> **RECORDS SUPPLIED**
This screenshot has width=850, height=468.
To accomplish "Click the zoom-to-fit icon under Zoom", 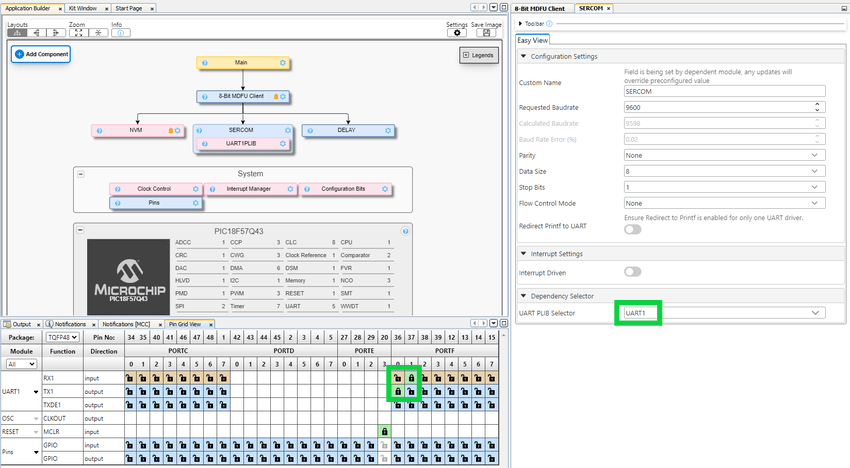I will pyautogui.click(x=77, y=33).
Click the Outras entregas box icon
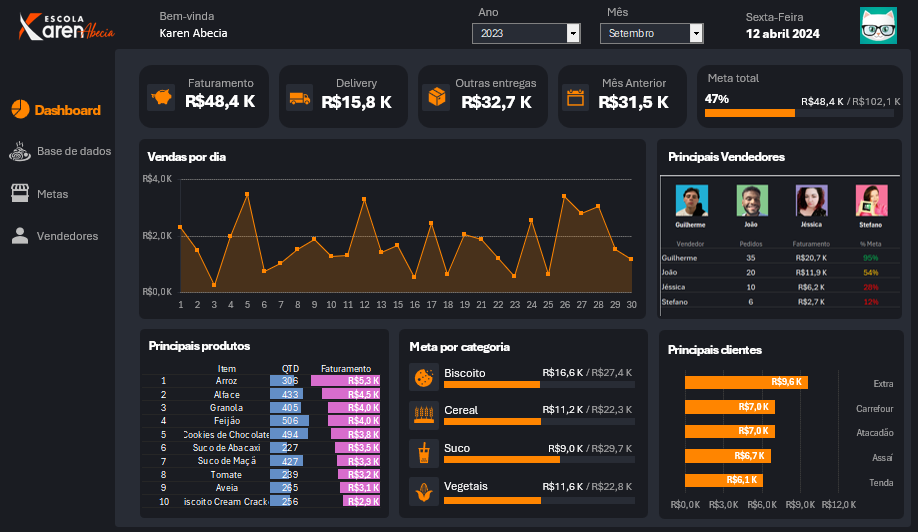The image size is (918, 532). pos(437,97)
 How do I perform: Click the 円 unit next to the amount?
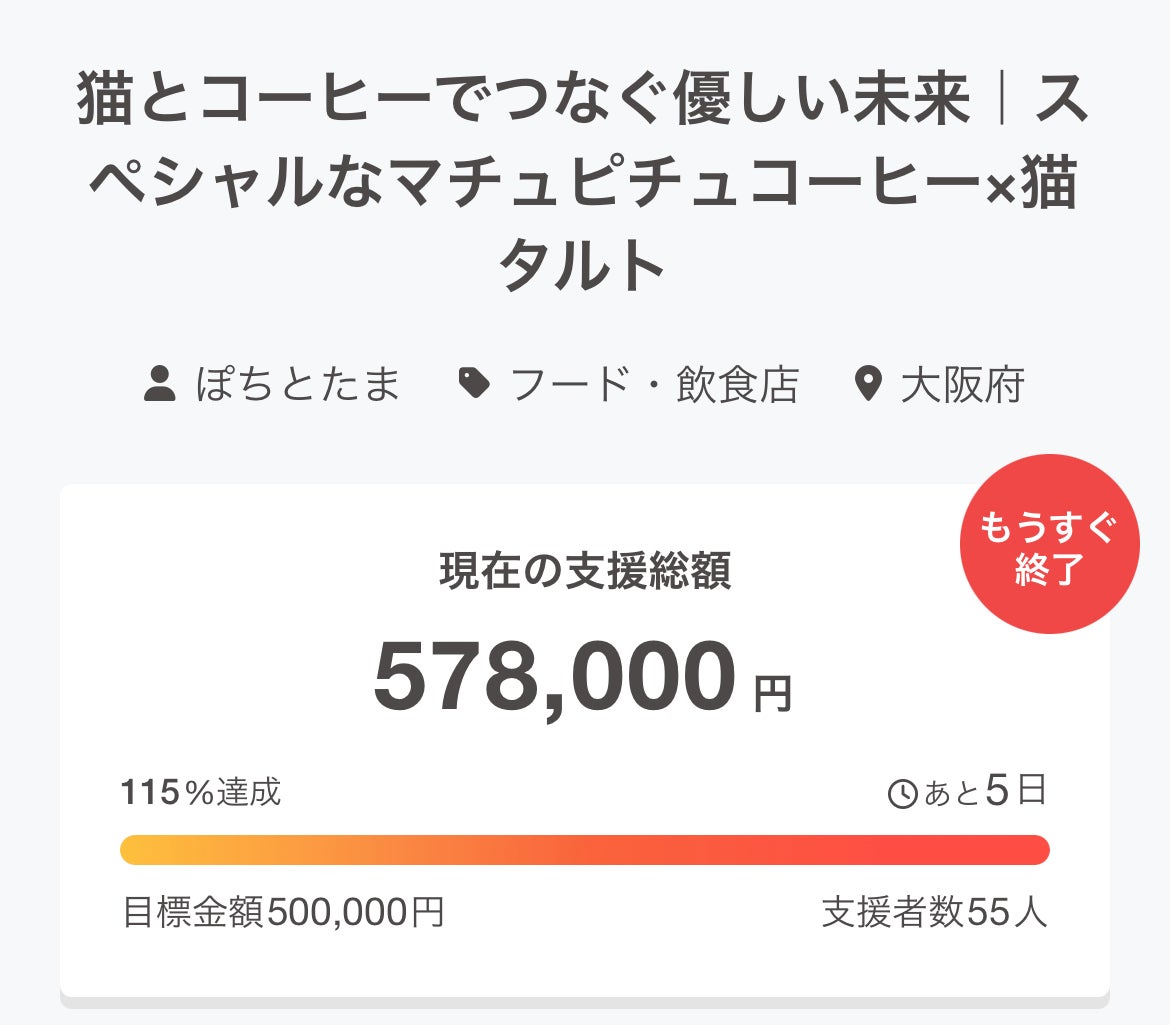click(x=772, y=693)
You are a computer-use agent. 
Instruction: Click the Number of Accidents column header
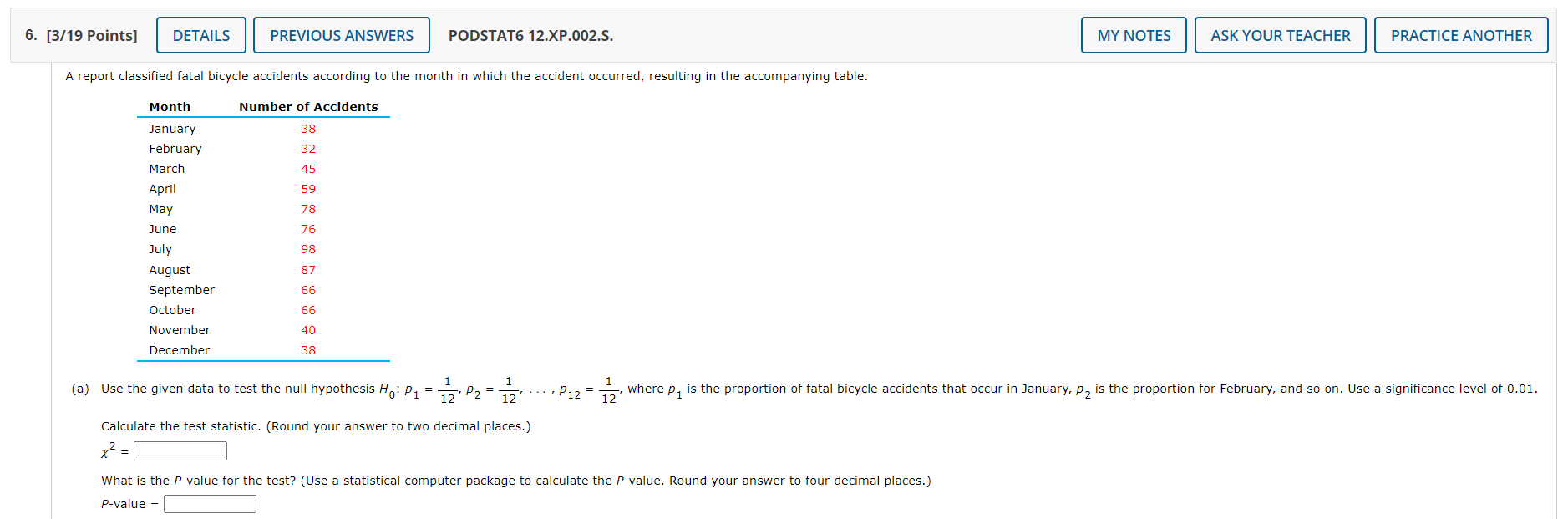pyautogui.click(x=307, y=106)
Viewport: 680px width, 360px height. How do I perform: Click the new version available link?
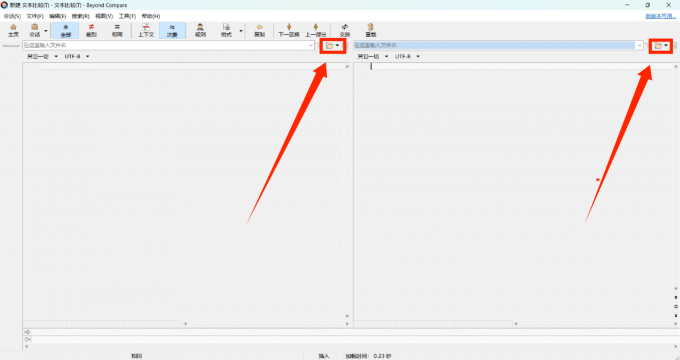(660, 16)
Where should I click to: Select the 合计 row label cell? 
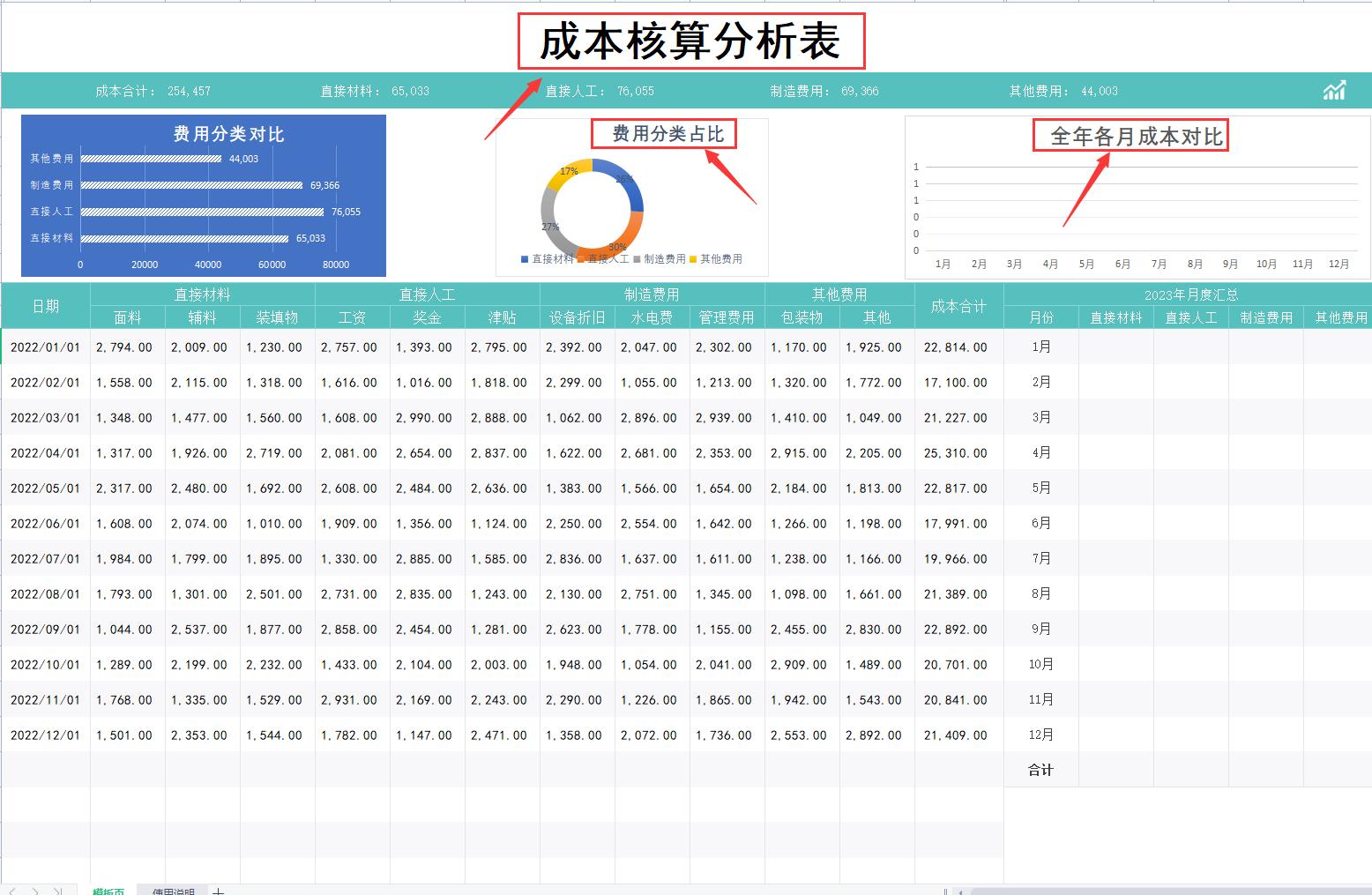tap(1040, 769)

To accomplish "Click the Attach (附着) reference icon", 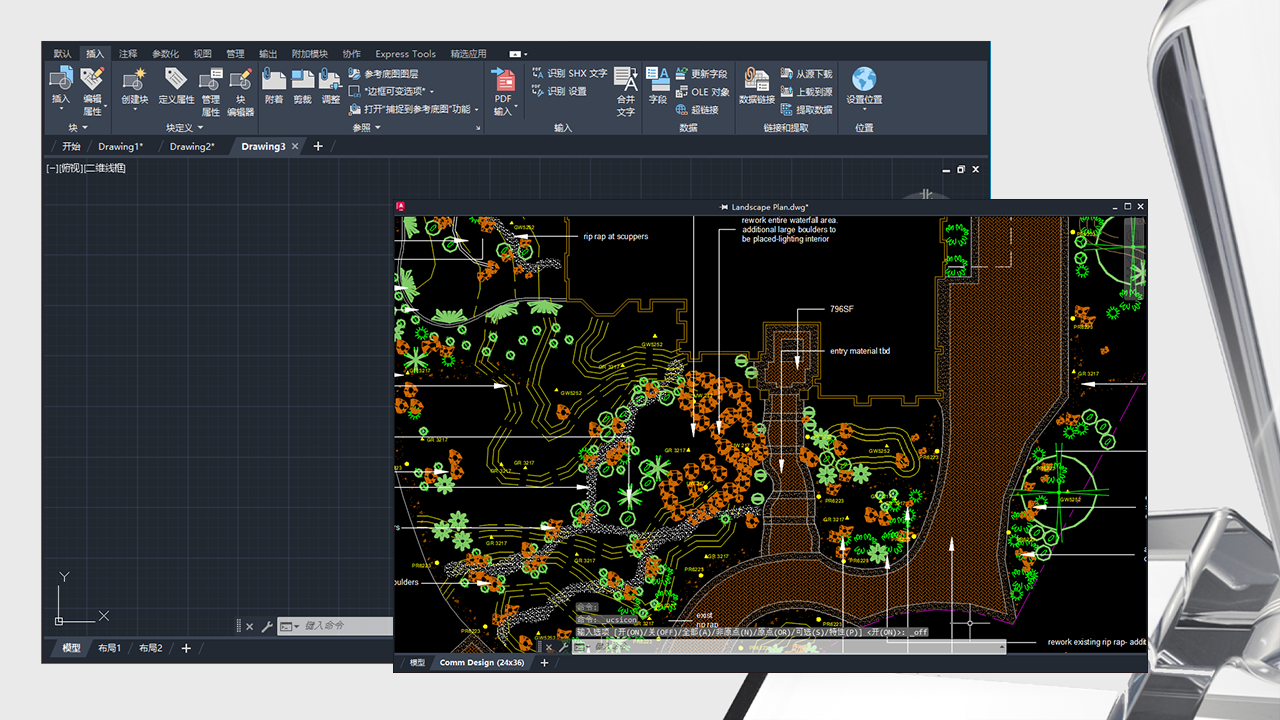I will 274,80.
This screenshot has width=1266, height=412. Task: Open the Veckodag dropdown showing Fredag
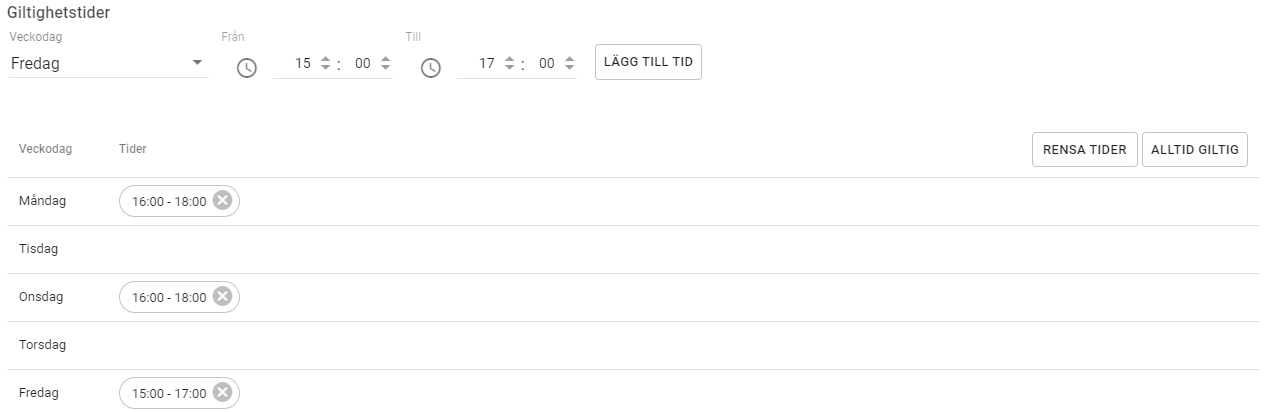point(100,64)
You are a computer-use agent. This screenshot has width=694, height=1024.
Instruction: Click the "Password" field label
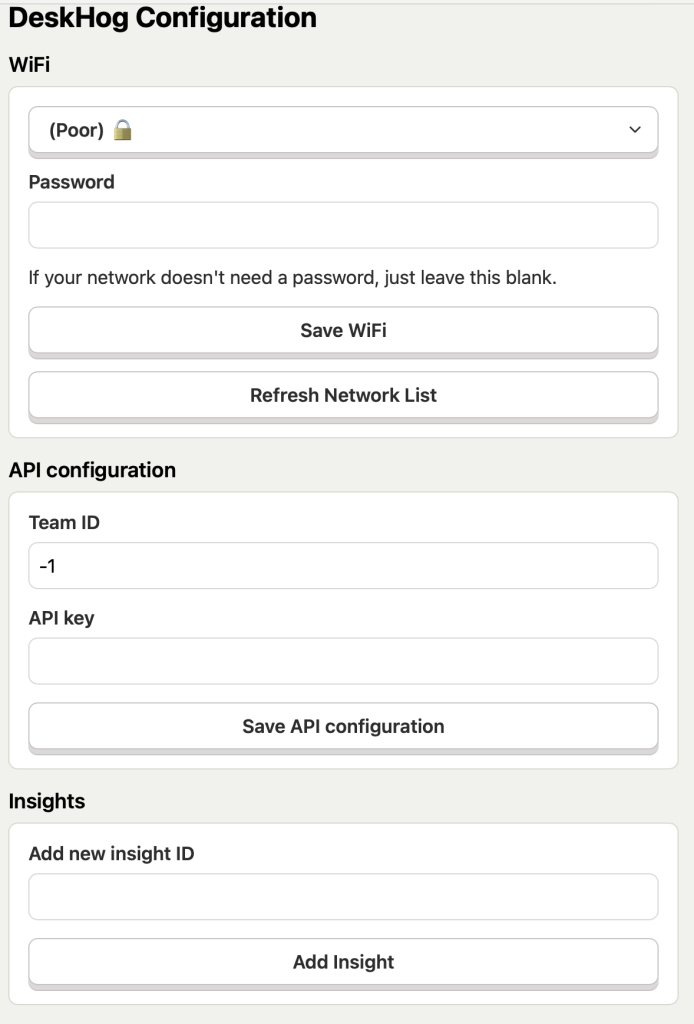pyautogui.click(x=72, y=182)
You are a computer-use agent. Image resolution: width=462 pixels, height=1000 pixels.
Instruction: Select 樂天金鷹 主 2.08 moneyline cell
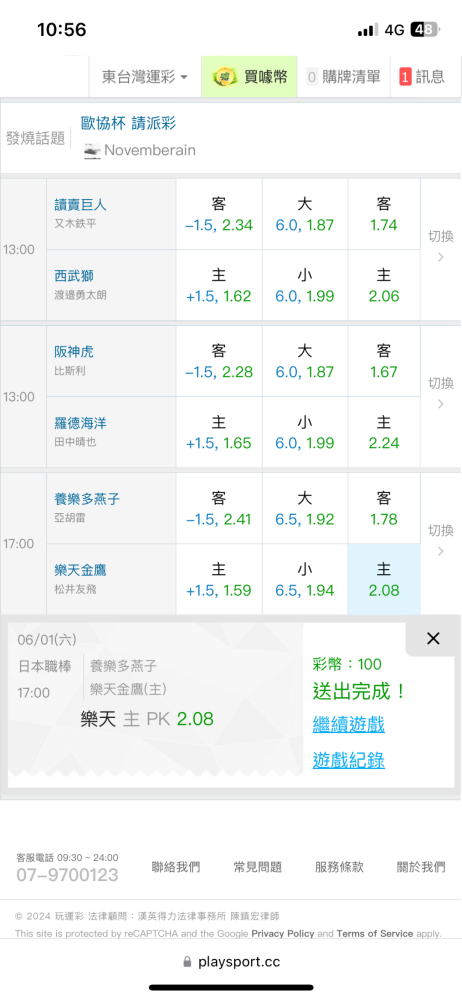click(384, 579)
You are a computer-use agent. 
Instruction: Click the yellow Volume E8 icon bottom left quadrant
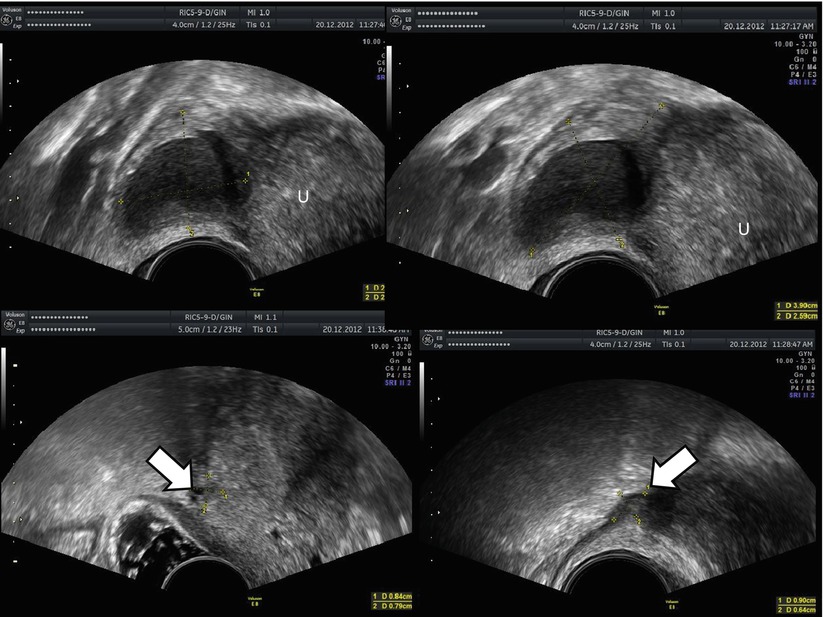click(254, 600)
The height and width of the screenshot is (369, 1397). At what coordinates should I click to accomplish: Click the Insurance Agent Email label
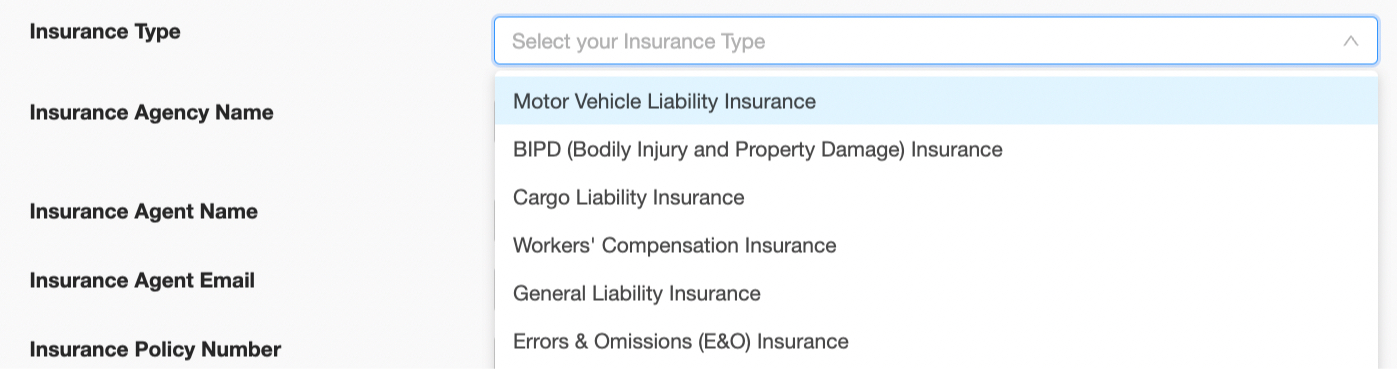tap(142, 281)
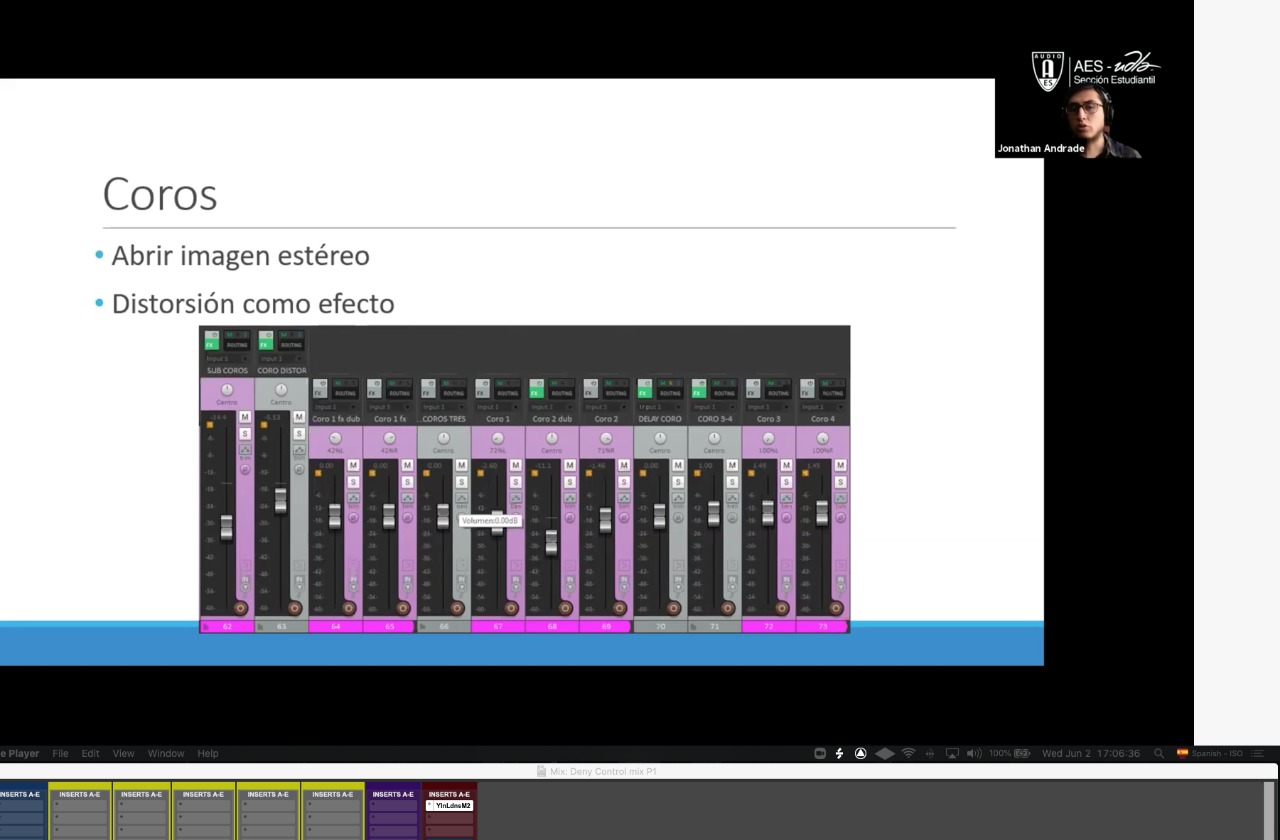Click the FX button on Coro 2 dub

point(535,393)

> **DIRECTIONS FOR THIS TASK**
Lines containing the word "computer" must all be returned from the material above.

> **RESULT FOR THIS TASK**
You are a computer-use agent. 
You are a computer-use agent. This screenshot has width=694, height=1024.
You are a computer-use agent. Image resolution: width=462 pixels, height=1000 pixels.
You are a computer-use agent. 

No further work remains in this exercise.